Electronic – When (not) to use diode/wired logic

digital-logicdiodes

I'm interfacing to a microprocessor system, and purposefully not using programmable logic. Feel free to call me a masochist. There's a lot of address decoding etc. happening and I may be able to cut costs and save board space if I use some diode logic. I'd probably also be saving in propagation delay — some of the gates are three levels of cascaded 74HC32s or 74HC08s involving 8 to 16 inputs.

The functions I'm considering replacing sit between HC (possibly some AC) family ICs, all running at 5V. They always sit between an HC IC and another HC IC (usually a '138), so signal restoration shouldn't be an issue. If necessary, I can change those to HCT to give more leeway. They're going to be running at clock periods of 500ns to 250ns at most (that's 2–4 MHz).

Can I use wired gates with relative impunity?

Do you have a suggestion on the type of diode to use (ideally available as through-hole and surface-mount), or shall I go with my all-time favourite, the 1N4148?

Best Answer

The main problem with diode logic is slow rise time due to the (relatively) weak pull-up in combination with the ever-present stray capacity in your circuit (assuning a wired AND circuit).
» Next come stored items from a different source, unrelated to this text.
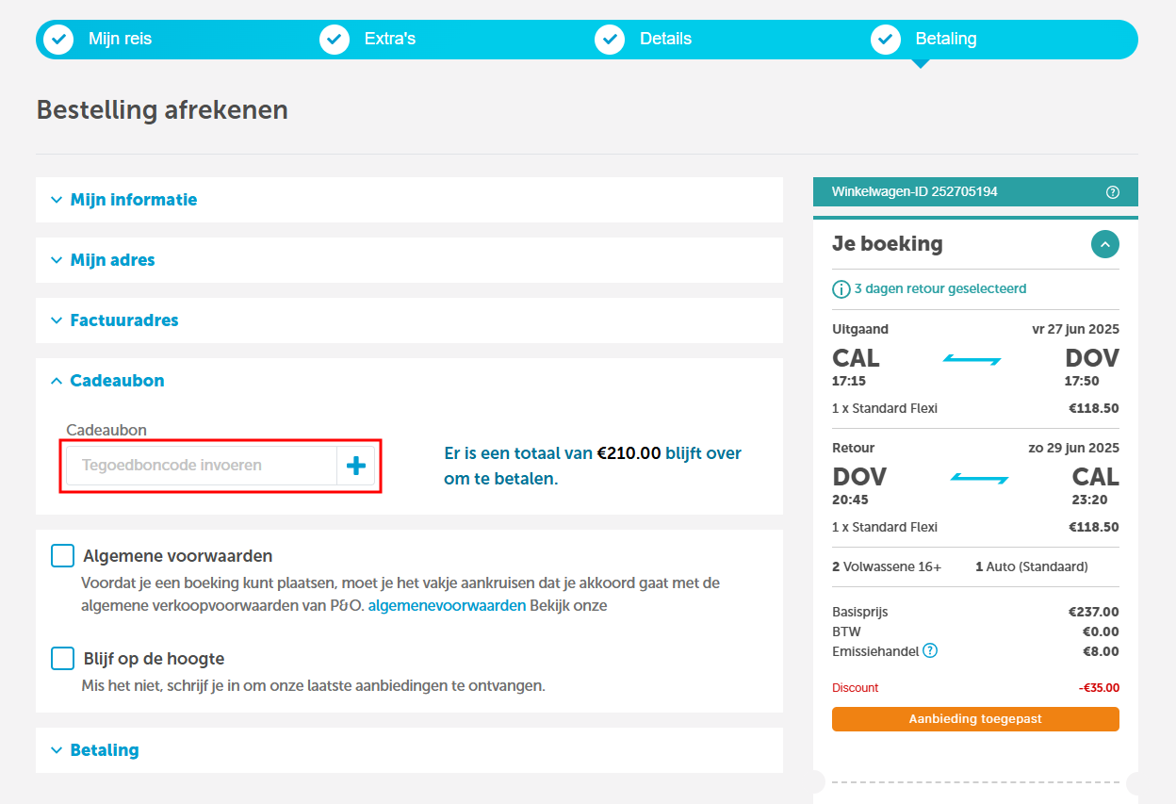Collapse Je boeking with round chevron icon
Screen dimensions: 1176x804
(1105, 244)
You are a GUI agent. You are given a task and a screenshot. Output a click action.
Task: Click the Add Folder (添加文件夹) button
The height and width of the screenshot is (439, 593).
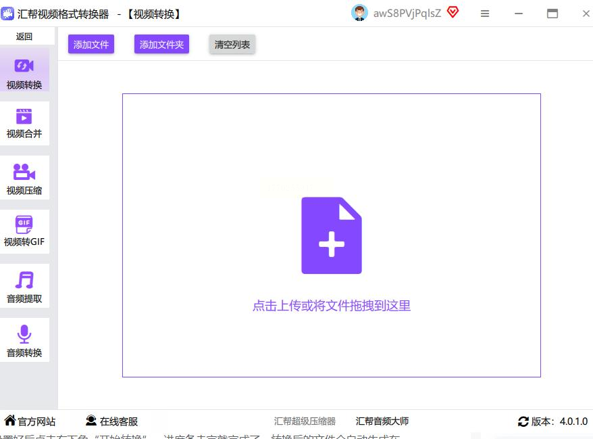tap(161, 45)
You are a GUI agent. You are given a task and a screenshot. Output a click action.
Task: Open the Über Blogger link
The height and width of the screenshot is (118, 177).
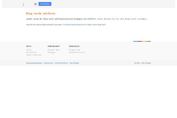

The use of a buffer transistor might get you into slow switching due to saturation. I don't think you will get into (addiotional) trouble from the less-than-perfect switching characteristics of your diode.

If you want to cut PCB size consider using some of the very small one-gate-per-package chips. OTOH, if you realy are a masochist, go for all the trouble you can find! But that does not match with asking here...

So impunity: NO. Check your timing margins, if you have a few us to spare I guess brew-it-yourself logic might work. Below 100ns I would not try it.